Granzyme B: A novel therapeutic target in cutaneous leishmaniasis
Grantee: David Granville, Professor, University of British Columbia
Amount: DKK 2,023,506
Grant category: Research grants in open competition
Cutaneous leishmaniasis (CL) is a designated ‘WHO top-neglected tropical disease’, with up to 1 million new cases worldwide annually. CL is an inflammatory skin disease caused by infection with Leishmania parasites that leads to tissue damage, ulcers, and severe scarring, despite current treatment options.
The goal of this project is to provide a key rationale for pursuing Granzyme B (GzmB) as a novel therapeutic target for the treatment of cutaneous leishmaniasis.

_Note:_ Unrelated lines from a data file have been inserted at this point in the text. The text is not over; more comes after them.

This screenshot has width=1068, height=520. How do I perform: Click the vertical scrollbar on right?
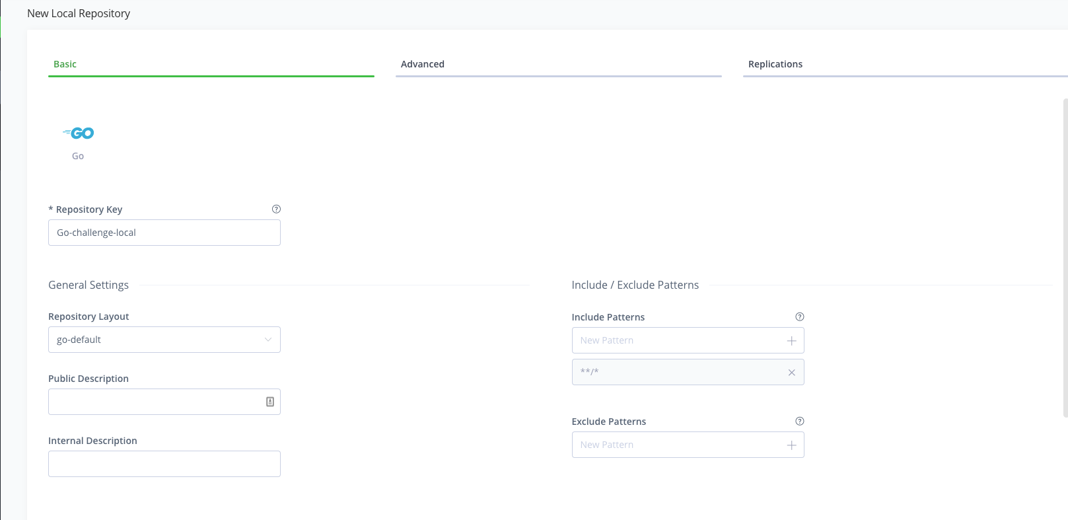tap(1065, 258)
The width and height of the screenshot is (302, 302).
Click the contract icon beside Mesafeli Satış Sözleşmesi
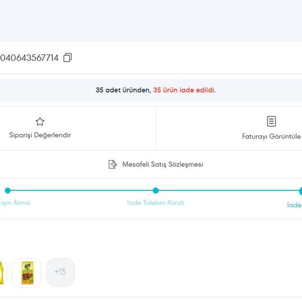(112, 164)
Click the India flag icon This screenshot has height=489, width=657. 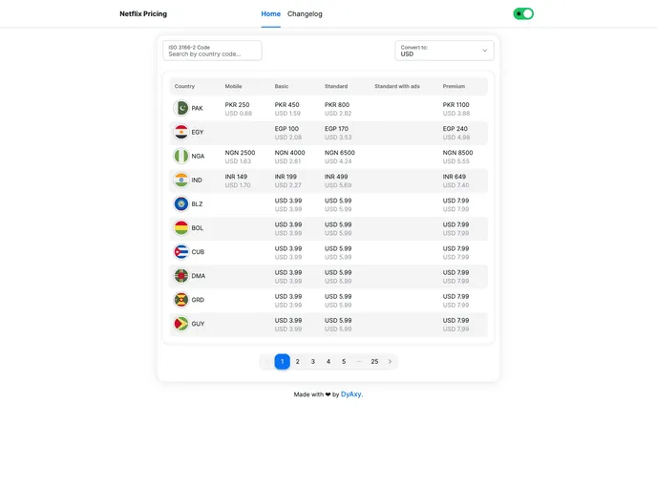coord(181,180)
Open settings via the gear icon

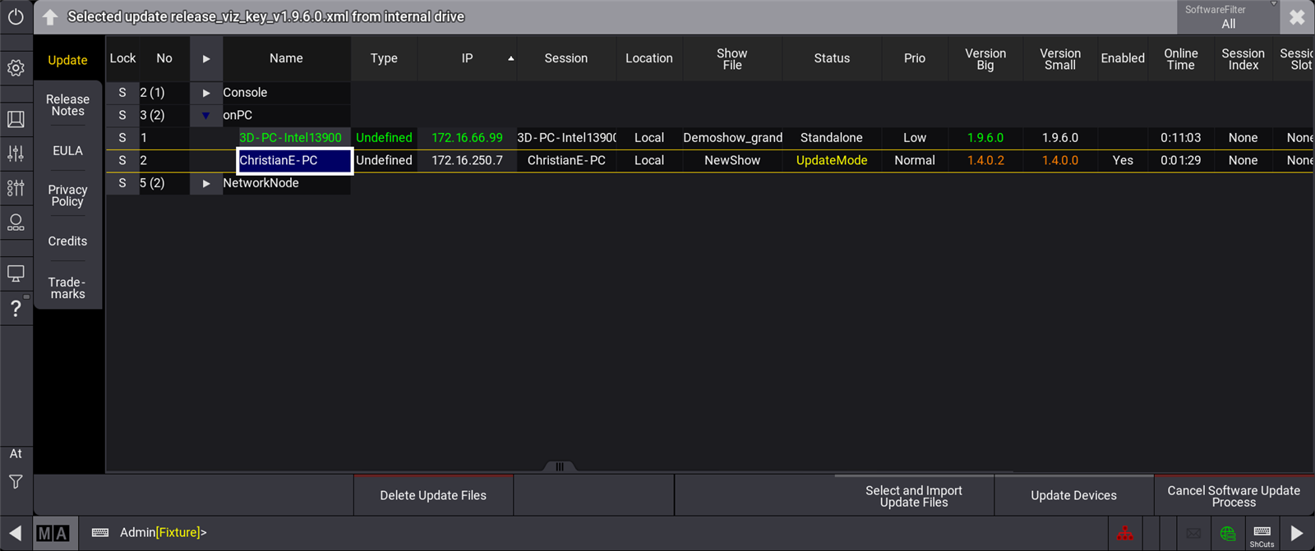pos(16,68)
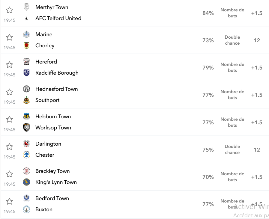Click the Chester club crest
The height and width of the screenshot is (219, 269).
26,155
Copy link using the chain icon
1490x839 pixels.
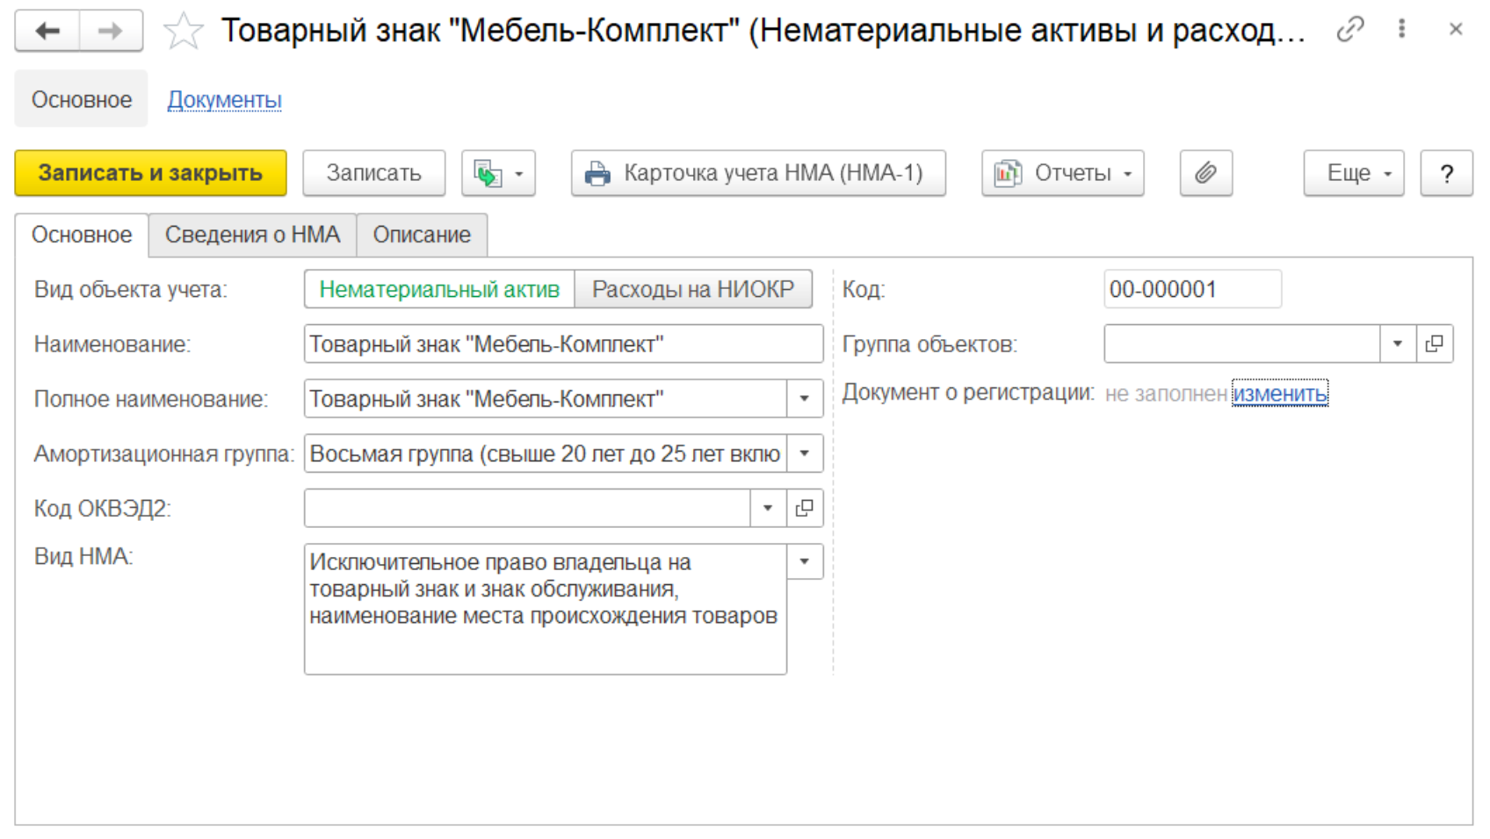[1349, 30]
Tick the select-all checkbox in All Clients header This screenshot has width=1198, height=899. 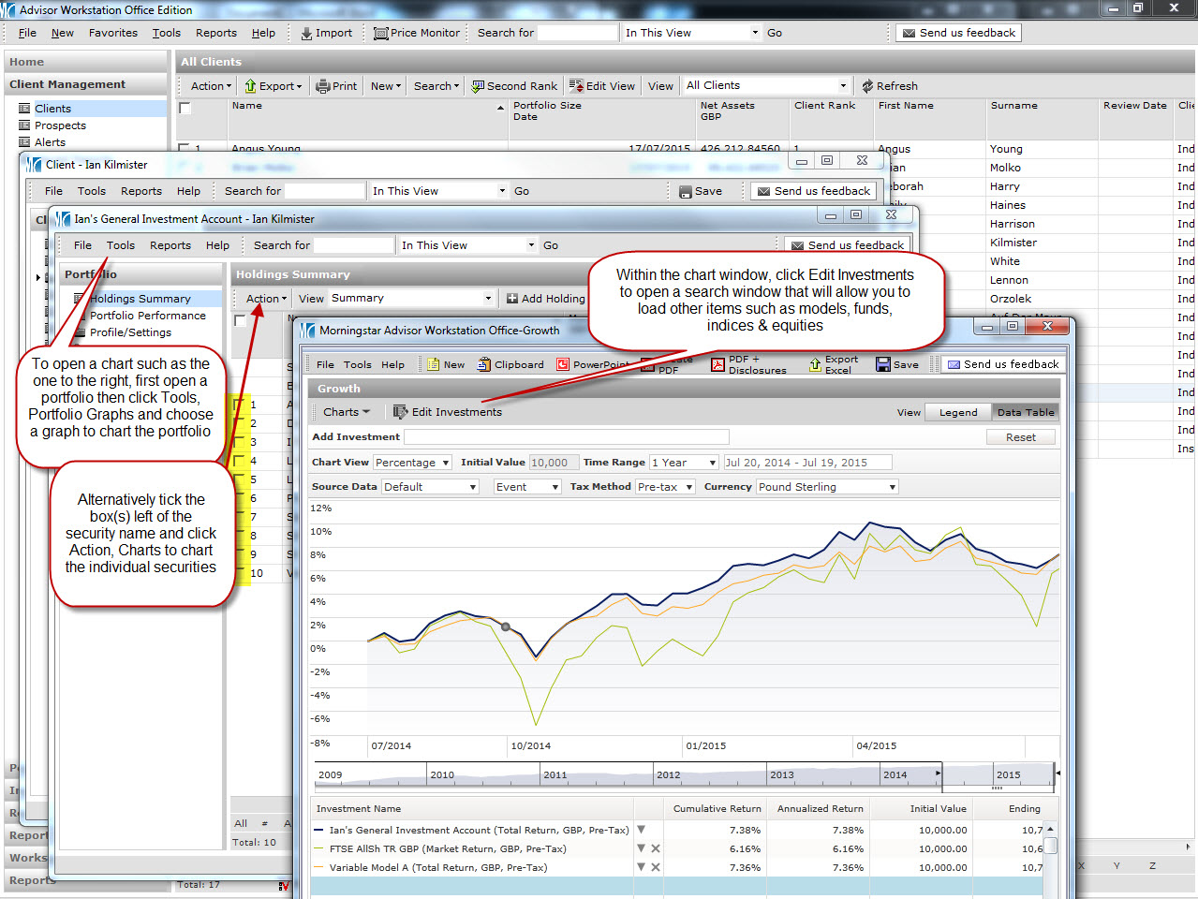coord(185,108)
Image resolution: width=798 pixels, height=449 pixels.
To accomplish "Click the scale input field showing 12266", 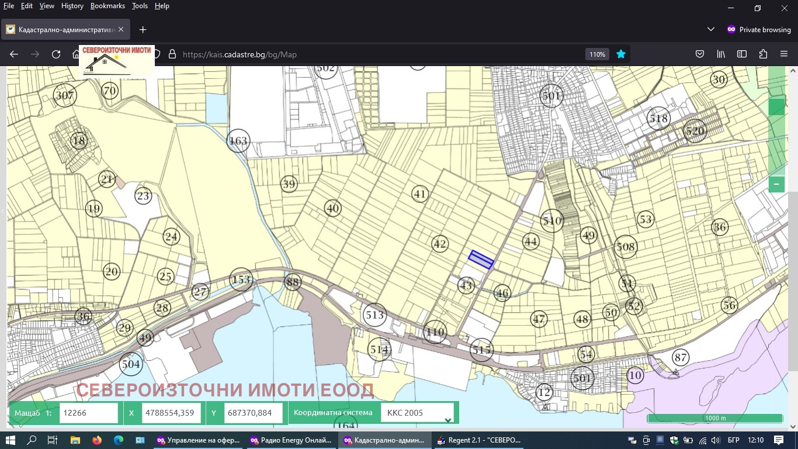I will click(89, 413).
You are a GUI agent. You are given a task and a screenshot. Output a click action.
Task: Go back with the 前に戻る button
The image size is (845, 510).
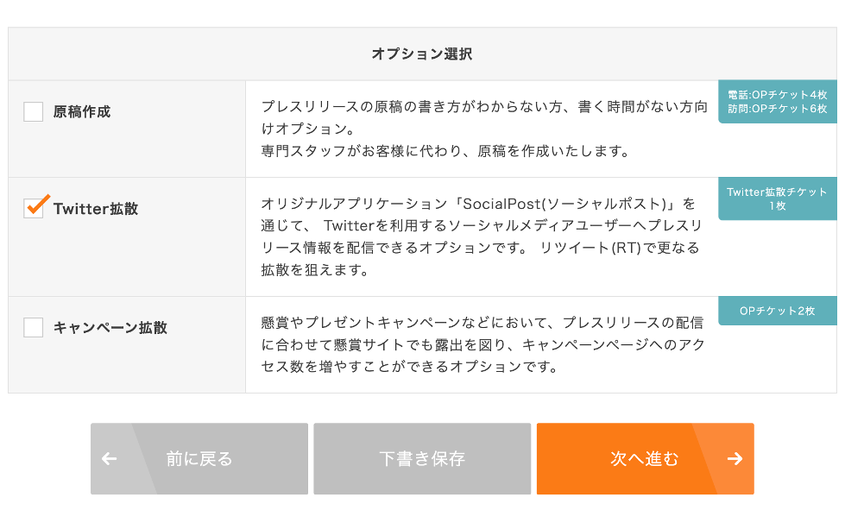(x=199, y=459)
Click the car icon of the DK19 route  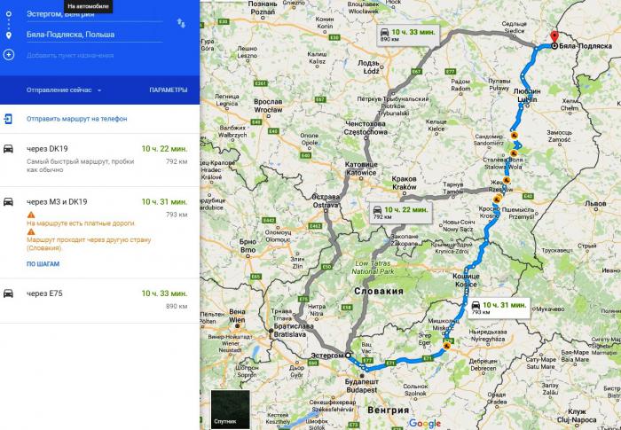pyautogui.click(x=8, y=149)
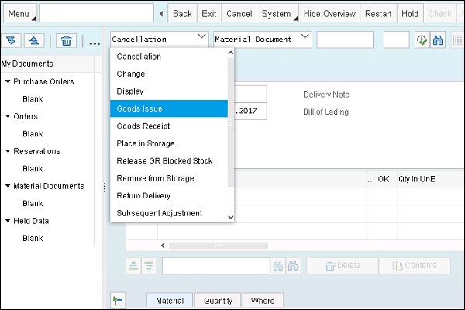Click the find binoculars icon below the table
Image resolution: width=465 pixels, height=310 pixels.
pyautogui.click(x=278, y=266)
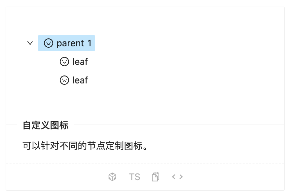Select the first leaf node label
Image resolution: width=290 pixels, height=194 pixels.
[x=80, y=62]
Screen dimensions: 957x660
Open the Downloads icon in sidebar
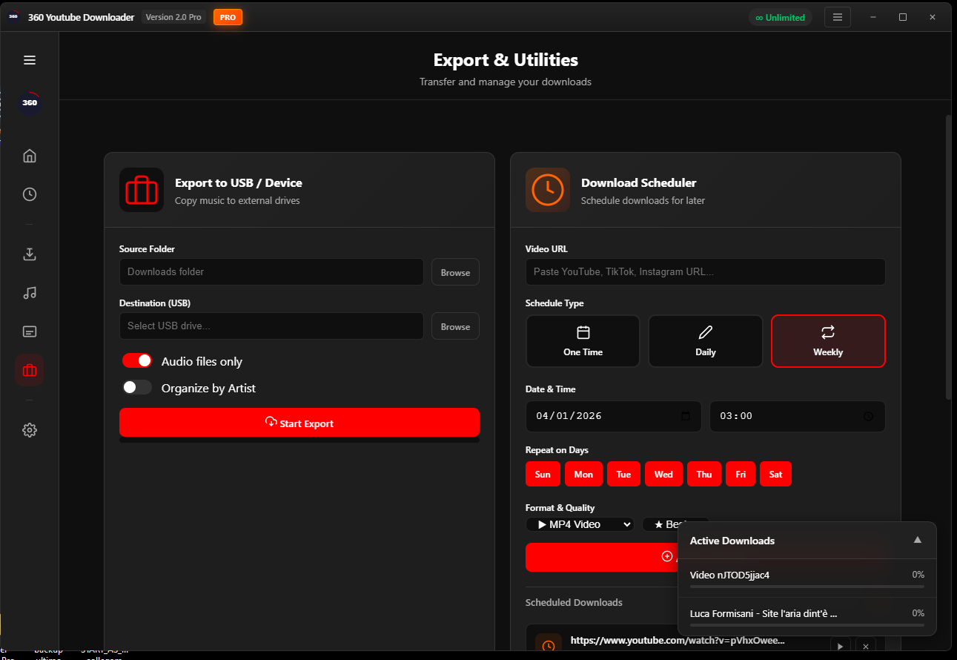[x=30, y=254]
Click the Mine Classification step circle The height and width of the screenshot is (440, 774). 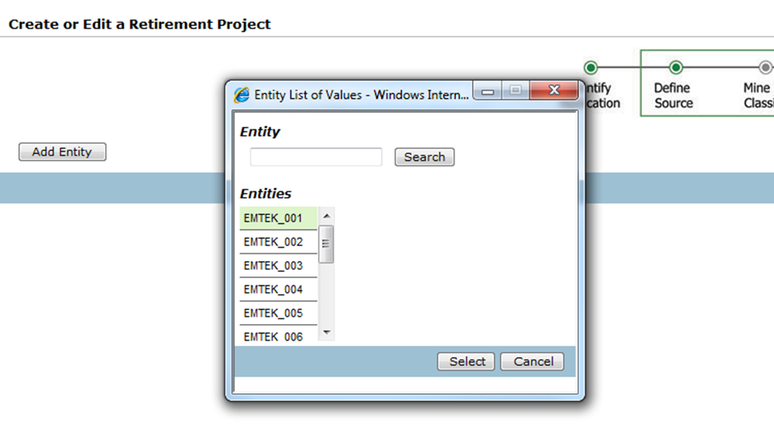tap(764, 68)
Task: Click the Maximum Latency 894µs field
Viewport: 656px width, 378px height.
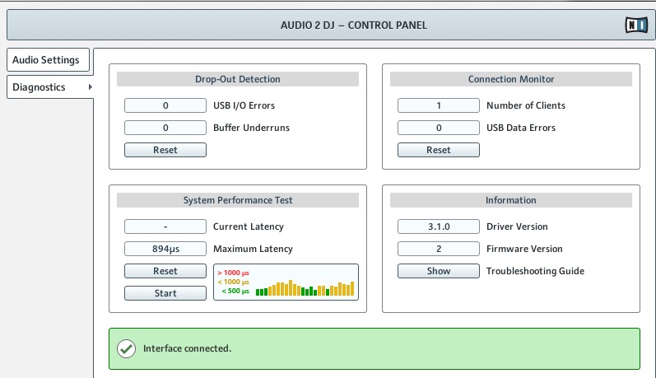Action: pos(165,249)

GzmB is a protein that is aberrantly elevated in CL lesions and other inflammatory skin conditions. GzmB activity has been demonstrated to cleave important proteins in the skin, thereby worsening tissue damage, delaying wound healing, and causing scarring in inflammatory patient skin specimens and in experimental models. Importantly, inhibition of GzmB has shown efficacy in delaying these disease phenotypes.
Using lesional specimens from CL patients, a well-established experimental model, and a GzmB inhibitor, the contributions of GzmB to inflammation, impaired wound healing, and scarring in CL will be delineated in this study.